Der Antragsteller begehrt mit der vorliegenden Beschwerde die Aufhebung der Beschlüsse der Markenabteilung, mit denen der Antrag zurückgewiesen wurde, bezüglich der drei Marken mit den Registernummern …, … und … einen Rechtsübergang in das Markenregister des Deutschen Patent- und Markenamts (DPMA) einzutragen.

2

Der Antragsteller ist als Inhaber der drei vorstehend bezeichneten Marken im Register eingetragen. Er beantragte gemeinsam mit der Beteiligten zu 2., der A… Inc. K… (nachfolgend: die Beteiligte A…), diese vertreten durch den Antragsteller, mit Schriftsatz vom 28. Januar 2014, den Rechtsübergang der Marken auf die Beteiligte A… einzutragen.

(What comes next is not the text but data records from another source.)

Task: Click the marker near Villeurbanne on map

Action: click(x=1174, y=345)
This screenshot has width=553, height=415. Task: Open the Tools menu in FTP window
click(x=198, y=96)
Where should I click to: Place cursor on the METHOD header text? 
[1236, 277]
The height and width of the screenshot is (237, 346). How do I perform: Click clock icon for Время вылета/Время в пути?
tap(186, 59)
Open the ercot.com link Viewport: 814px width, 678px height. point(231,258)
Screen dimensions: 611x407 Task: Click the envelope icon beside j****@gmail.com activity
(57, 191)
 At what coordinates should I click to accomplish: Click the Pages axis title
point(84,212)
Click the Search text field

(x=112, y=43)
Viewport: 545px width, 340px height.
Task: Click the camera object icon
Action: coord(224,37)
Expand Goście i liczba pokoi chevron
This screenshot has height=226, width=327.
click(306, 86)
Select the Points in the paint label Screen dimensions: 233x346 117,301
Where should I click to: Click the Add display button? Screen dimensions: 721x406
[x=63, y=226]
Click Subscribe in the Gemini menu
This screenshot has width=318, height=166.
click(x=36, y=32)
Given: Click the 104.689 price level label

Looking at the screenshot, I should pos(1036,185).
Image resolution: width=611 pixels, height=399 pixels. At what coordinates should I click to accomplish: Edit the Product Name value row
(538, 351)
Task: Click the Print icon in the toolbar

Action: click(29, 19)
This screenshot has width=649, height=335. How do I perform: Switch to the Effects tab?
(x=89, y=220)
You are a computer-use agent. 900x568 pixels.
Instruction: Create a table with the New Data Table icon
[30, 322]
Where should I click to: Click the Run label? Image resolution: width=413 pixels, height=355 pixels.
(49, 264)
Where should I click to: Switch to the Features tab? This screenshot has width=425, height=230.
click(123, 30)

Dem Umschreibungsantrag war eine Vertragsurkunde beigefügt, welche vom 24. November 2012 datierte und vom Antragsteller einmal im eigenen Namen handelnd und einmal im fremden Namen als Vertreter der Beteiligten A… handelnd unterschrieben war. Ausweis- lich der Vertragsurkunde wurden u. a. die drei beschwerdegegenständlichen Marken mit Wirkung zum 24. November 2012 vom Antragsteller auf die Beteiligte A… übertragen. Zur Vergütung war in § 4 der Vertragsurkunde wörtlich ausge- führt: „Eine Vergütung entfällt, da in ursprünglicher Absicht der Beteiligten gewesen ist, dass der Veräußerer die Vertragsmarken für die A… Inc. anmeldet“.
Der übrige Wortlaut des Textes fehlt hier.